===== Dataset
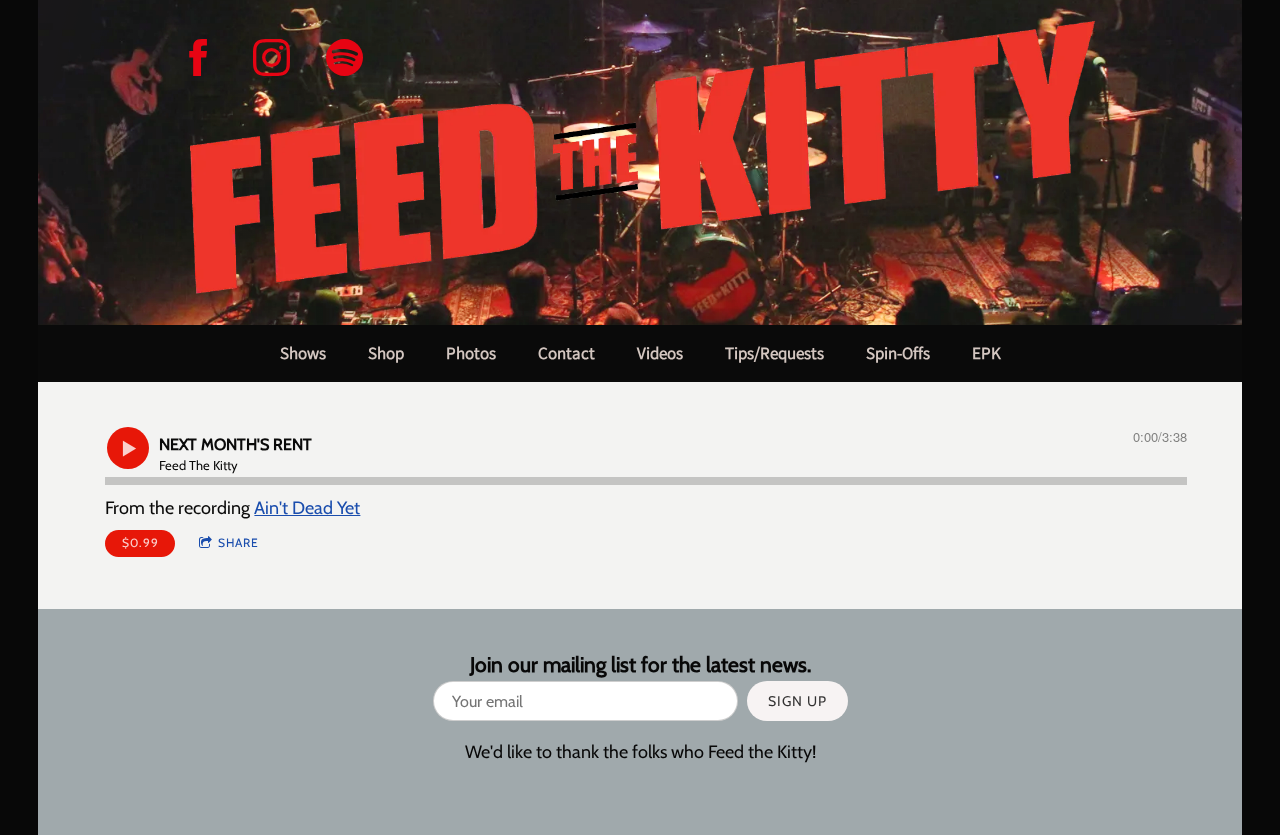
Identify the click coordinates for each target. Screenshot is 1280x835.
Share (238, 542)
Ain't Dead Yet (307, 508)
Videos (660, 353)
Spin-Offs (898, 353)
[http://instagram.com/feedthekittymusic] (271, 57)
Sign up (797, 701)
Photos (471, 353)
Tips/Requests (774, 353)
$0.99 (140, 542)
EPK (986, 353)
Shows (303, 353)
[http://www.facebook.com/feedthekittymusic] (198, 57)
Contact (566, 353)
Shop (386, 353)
==========
Using the listing above, return exactly, and only, the lines from the one that contains "Shows (303, 353)" through its last line, both included.

◆ **Output below**
Shows (303, 353)
[http://www.facebook.com/feedthekittymusic] (198, 57)
Contact (566, 353)
Shop (386, 353)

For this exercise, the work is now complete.